Extracted records
══════
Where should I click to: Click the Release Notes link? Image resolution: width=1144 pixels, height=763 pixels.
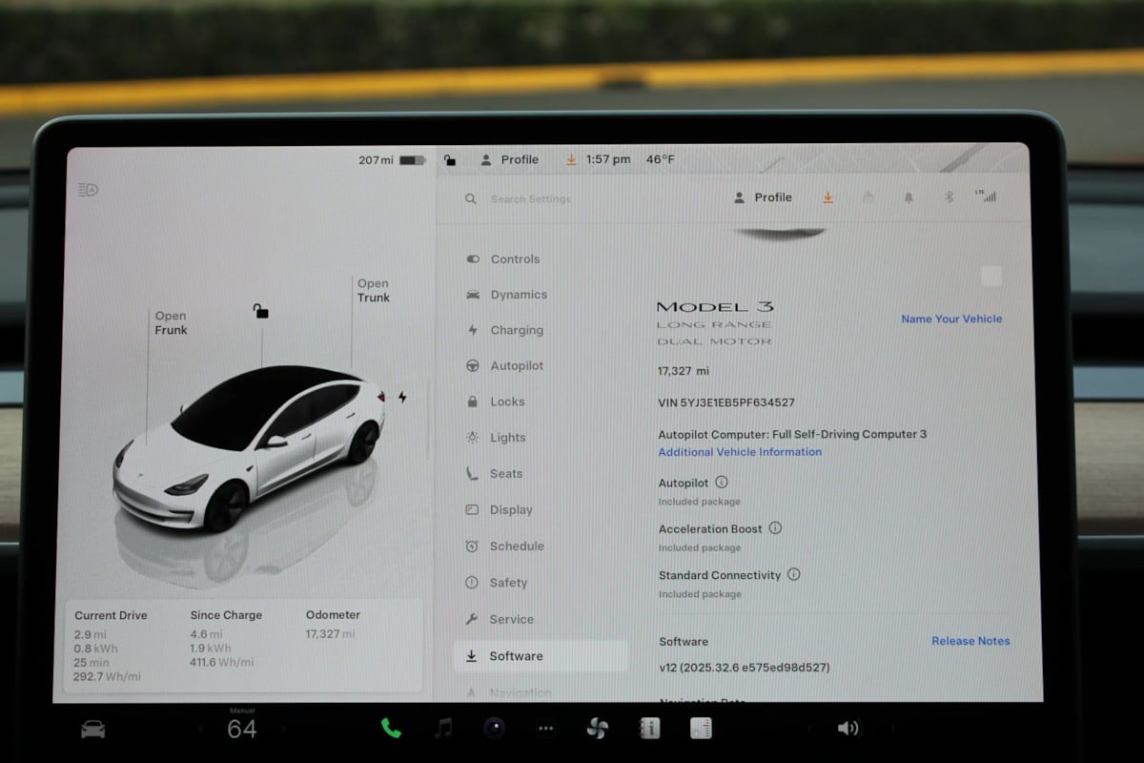[x=970, y=641]
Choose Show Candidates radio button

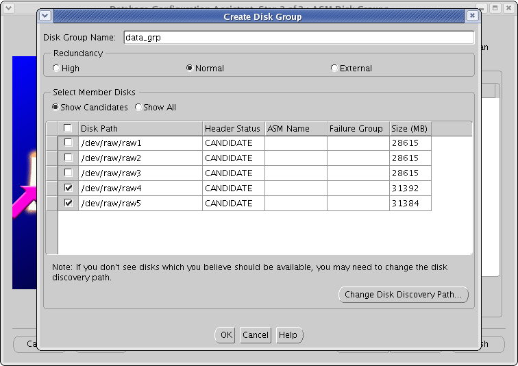pos(56,108)
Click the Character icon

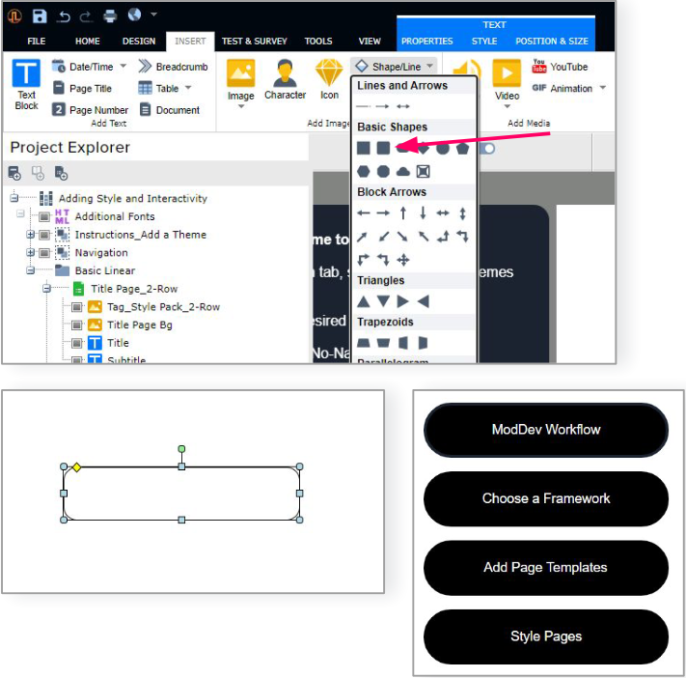click(x=285, y=79)
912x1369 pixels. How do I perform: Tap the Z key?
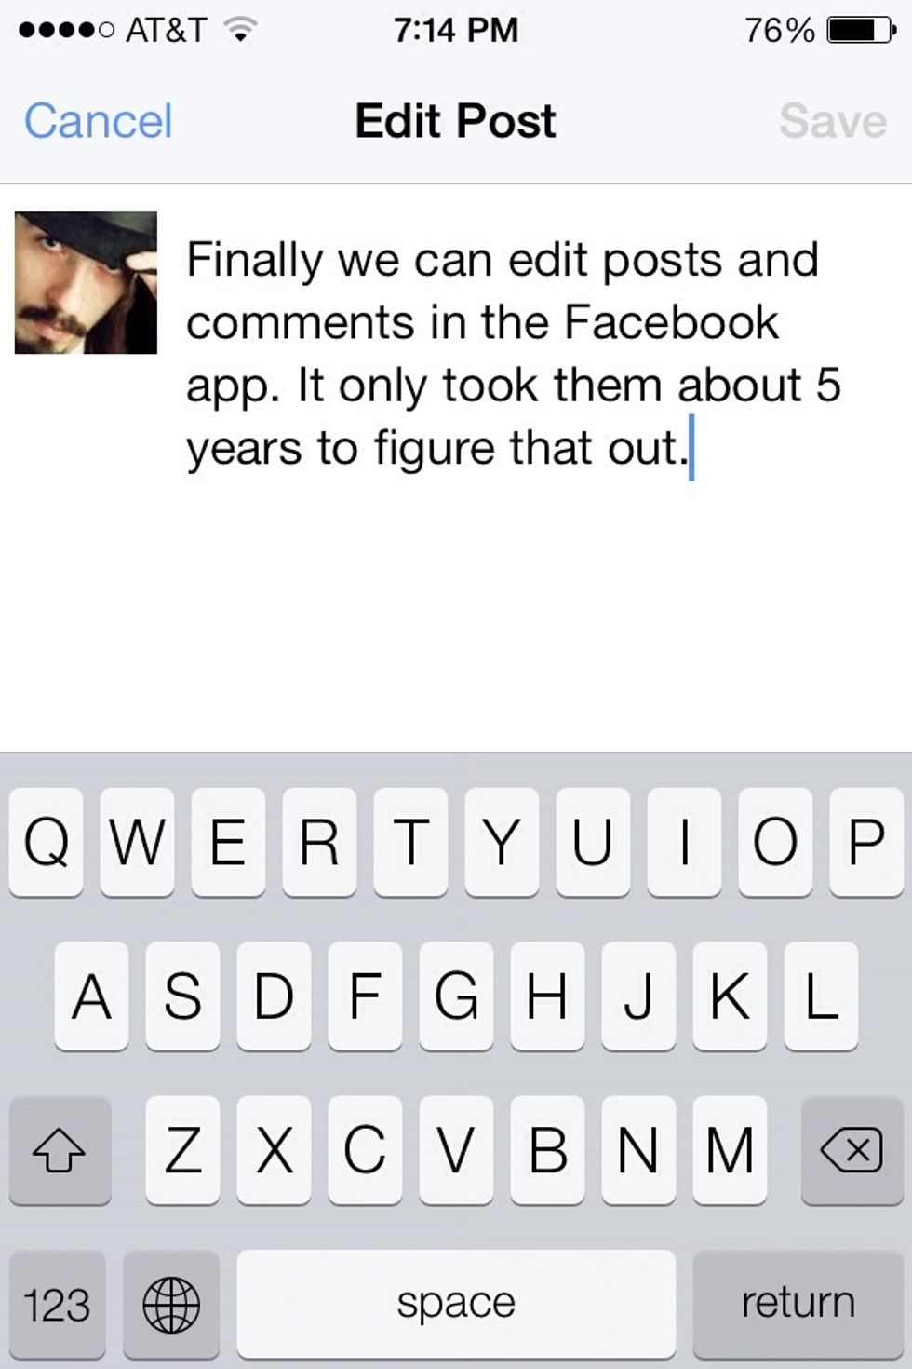(182, 1150)
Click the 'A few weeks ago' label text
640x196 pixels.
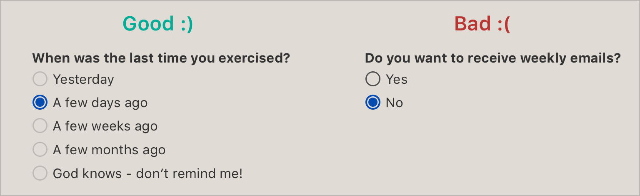(105, 126)

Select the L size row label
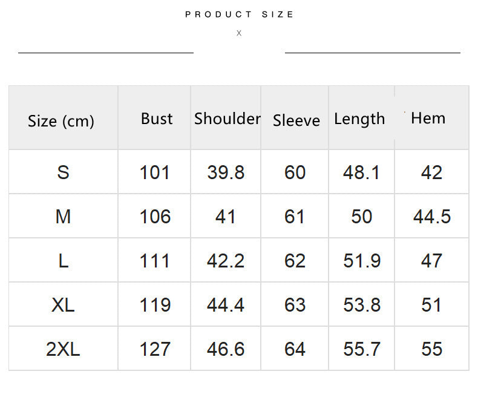tap(63, 261)
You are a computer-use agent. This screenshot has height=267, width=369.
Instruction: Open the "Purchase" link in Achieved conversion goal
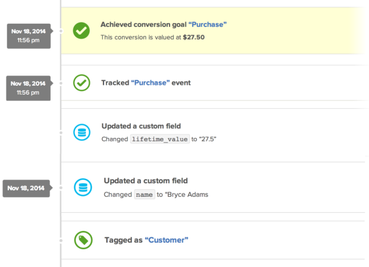(208, 24)
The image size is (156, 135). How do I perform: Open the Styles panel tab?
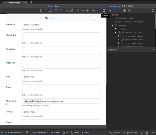point(124,6)

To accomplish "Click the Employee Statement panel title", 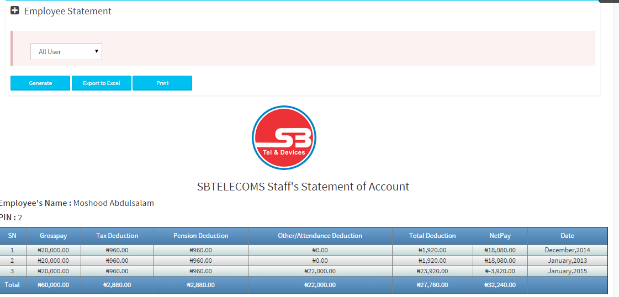I will pyautogui.click(x=68, y=11).
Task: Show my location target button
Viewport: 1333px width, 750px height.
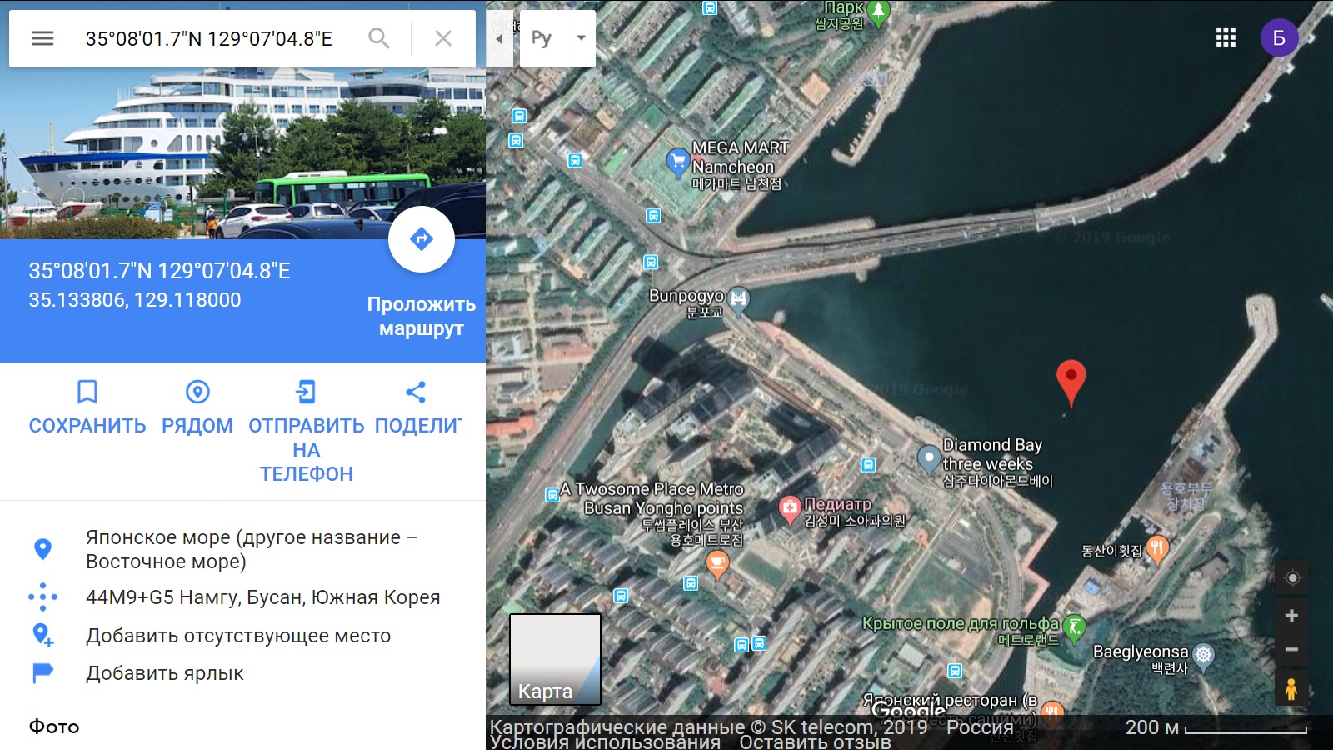Action: point(1291,578)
══════
Give back word for word the lines from the one containing "Task: Show my location target button" through the final line of the data above. Pictures are to be left out.

*Task output*
Task: Show my location target button
Viewport: 1333px width, 750px height.
Action: point(1291,578)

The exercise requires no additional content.